While we were gone the debris had been cleared and the fallen tree moved out of the road. The car it had damaged still sat there, but otherwise it was hard to tell anything had happened here just a few hours ago.

“You’re not staying in your RV during the hurricane, are you? You need to evacuate your people before it hits. How long do we have?” I asked Morris, still hoping to borrow one of Grandel’s cars and head west before the roads got blocked. After seeing the reaction of the folks in Beaufort, I’d decided to take Hermes seriously.

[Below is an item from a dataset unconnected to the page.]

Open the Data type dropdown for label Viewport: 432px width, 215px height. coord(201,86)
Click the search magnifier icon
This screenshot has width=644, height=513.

Morris went to consult his Kermit. He rummaged in his bag. “That’s funny. It’s gone.” He glanced out the window toward where we’d gone into the water. “I must have dropped it.”

Paul turned the radio up. “Sounds like they’re still saying sometime around midnight.”

“That gives me a few hours,” Vincent said. “I’ll be back. Tell Grandel to be ready to keep his end of the bargain.”

Somehow he made it sound like a threat.

But what did I care? I was going to be on my way home just as soon as I grabbed my bag.